I wanted to add something though - absolutely not in his defence, because his behaviour isn't acceptable, but to maybe explain why he is this way about sex. Because I was (in a much less dickish way, I hope) the same for a long time and it's something I still occasionally remind myself of.
I like sex, and it is a non-negotiable part of a relationship for me. Not non-negotiable like, when I want it goes, but as in, 'would not have a romantic relationship that didn't involve sex at least semi-regularly', and in that it doesn't really matter to me what external pressures I'm under or if I'm ill or whatever - my base level of desire doesn't change. My partner (and some other partners in the past) aren't that way: it's a 'nice to have', or they're much more likely to have their sex drive wax and wane based on what's happening around them.
Because I was coming at it from a 'this is a key part of our relationship and needed for connection' and they weren't (or weren't always), when we didn't have sex for a while I would find myself frustrated and hurt and rejected. I didn't understand why they didn't want to do this thing that was part of our relationship - it would have been like stopping talking to me all of a sudden for weeks, for example. Now, I kept that to myself, but if it ever came to a head and I needed to talk about why, they'd be saying "Oh, I've not been in the mood" and I would be interpreting it as "I am not in the mood for our relationship, you by extension, and by expressing care and affection for you.". That made me unhappy and short in the same way that being told ...I dunno, he thought I was annoying would. Eventually, a very understanding and kind ex of mine explained that actually, how I saw sex wasn't how he did, and that while I'd be happy to have sex right after an argument, with a horrible headache, during a stressful time at work, that he didn't, and that it wasn't a reflection of how he felt about me overall, but how he felt in that moment (or, obviously, if we'd argued, also about me). I learned my lesson and learned to stop treating the frequency of our sex life as directly analogous to the health of our relationship overall (obviously, sometimes they are linked, but not always).

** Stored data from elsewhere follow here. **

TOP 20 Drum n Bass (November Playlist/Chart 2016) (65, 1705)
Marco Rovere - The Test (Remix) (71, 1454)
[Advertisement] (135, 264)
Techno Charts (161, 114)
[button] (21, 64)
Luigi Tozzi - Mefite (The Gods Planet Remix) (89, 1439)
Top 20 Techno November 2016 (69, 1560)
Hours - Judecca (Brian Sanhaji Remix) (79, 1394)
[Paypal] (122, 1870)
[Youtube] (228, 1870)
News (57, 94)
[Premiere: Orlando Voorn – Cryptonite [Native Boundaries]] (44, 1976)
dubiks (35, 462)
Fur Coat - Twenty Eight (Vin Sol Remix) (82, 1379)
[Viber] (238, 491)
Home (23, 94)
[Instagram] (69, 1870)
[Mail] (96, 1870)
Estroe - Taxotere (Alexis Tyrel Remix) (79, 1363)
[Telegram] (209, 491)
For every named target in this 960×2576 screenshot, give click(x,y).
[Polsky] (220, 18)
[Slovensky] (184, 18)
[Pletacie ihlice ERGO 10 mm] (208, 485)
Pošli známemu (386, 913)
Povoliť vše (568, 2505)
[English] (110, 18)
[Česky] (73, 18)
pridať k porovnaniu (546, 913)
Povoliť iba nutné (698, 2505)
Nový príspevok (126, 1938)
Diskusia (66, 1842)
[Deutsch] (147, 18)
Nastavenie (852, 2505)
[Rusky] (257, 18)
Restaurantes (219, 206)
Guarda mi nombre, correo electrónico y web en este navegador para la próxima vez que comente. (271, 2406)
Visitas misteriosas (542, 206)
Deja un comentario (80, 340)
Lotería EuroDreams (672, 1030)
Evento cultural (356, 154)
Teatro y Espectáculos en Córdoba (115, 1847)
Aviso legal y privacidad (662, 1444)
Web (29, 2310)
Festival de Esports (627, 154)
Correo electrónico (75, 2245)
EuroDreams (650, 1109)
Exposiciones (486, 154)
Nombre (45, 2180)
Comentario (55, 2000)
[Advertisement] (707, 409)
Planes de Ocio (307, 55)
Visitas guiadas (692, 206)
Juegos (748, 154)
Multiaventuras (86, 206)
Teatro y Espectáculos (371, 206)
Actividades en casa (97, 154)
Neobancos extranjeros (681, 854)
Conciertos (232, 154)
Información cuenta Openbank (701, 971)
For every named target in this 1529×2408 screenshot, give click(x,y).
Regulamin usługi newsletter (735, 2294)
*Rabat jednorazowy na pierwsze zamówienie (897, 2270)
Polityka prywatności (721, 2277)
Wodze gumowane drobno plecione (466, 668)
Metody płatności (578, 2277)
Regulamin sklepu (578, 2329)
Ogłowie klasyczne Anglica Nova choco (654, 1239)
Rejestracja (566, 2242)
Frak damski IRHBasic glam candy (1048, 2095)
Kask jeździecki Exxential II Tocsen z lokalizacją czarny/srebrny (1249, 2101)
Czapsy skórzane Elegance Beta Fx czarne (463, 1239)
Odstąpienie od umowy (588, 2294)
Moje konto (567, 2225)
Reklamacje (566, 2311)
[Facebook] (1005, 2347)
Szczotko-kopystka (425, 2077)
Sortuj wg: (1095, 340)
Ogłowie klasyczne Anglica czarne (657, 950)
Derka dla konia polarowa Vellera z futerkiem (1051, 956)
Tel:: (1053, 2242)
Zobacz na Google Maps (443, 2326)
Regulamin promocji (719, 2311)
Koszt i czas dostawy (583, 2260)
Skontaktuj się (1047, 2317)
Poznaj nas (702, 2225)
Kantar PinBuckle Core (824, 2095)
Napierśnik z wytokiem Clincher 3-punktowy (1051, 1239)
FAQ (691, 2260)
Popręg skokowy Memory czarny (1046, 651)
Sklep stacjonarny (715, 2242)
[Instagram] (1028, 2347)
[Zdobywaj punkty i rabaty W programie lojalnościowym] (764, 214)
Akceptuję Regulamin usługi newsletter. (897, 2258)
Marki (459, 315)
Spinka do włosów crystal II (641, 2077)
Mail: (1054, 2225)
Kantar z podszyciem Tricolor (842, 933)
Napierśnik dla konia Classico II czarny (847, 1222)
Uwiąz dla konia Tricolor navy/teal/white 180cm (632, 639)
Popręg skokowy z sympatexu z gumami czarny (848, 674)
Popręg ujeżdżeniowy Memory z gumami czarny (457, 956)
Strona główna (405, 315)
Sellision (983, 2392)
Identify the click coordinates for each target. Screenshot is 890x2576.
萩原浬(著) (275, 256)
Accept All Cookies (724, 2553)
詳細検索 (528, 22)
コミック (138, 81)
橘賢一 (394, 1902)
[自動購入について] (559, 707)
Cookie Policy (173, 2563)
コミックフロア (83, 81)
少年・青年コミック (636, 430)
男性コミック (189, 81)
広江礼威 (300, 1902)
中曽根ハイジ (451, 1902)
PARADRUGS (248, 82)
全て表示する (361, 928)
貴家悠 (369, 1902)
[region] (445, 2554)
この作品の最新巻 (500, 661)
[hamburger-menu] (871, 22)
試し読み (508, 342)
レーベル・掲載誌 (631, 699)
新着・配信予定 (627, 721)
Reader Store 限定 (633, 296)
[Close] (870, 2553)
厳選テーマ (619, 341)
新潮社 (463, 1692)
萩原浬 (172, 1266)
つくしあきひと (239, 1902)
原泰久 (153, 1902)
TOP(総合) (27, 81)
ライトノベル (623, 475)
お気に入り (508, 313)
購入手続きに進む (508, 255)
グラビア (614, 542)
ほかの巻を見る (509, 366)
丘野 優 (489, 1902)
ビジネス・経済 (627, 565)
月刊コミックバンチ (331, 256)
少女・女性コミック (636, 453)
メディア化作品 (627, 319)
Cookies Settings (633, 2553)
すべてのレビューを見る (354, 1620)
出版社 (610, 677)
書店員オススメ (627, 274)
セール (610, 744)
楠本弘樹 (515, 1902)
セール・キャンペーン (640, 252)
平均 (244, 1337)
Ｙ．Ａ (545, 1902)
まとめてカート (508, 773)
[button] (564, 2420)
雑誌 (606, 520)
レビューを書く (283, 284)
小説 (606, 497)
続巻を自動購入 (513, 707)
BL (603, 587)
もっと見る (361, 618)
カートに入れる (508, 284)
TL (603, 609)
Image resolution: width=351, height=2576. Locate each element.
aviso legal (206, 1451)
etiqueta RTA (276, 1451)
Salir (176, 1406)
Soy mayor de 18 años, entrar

It sounds so selfish and short-sighted, granted. But I was genuinely hurt and rejected by the fact that he was - in my eyes - rejecting me and 'us'.
Your comment where DH said the comment about your uncle being a 'low blow' is what sparked me to write this - he was treating that as an argument, where one might make a 'low blow'. And that made me think that he too might be seeing the function of sex, or its importance, or the consistency of his libido in a different way than you and - clearly - seeing your 'refusal' (which is absolutely, 100% your right) as you rejecting him. If I picture myself in this exact scenario, where I'm your husband, I can see myself feeling frustrated and confused about why wouldn't you want to have sex when you feel shitty and something bad has happened, it makes you feel better? Wrong (for lots of people, anyway), but true for me, if not shortsighted.
Now, he's still been a twat. As I was. And he needs to learn, as I did, that not everyone sees sex like that, and he needs to apologise for how he's behaved and for not being appropriately supportive.
He might not feel like I did at all, and he might just be an enormously selfish dickhead - only you can really judge that, I think.
But I just wanted to offer a possible explanation. And, I'll add again, because I really, really don't want to be seen as excusing his behaviour - he is most definitely in the wrong. It just might not be coming purely from a deliberately selfish place.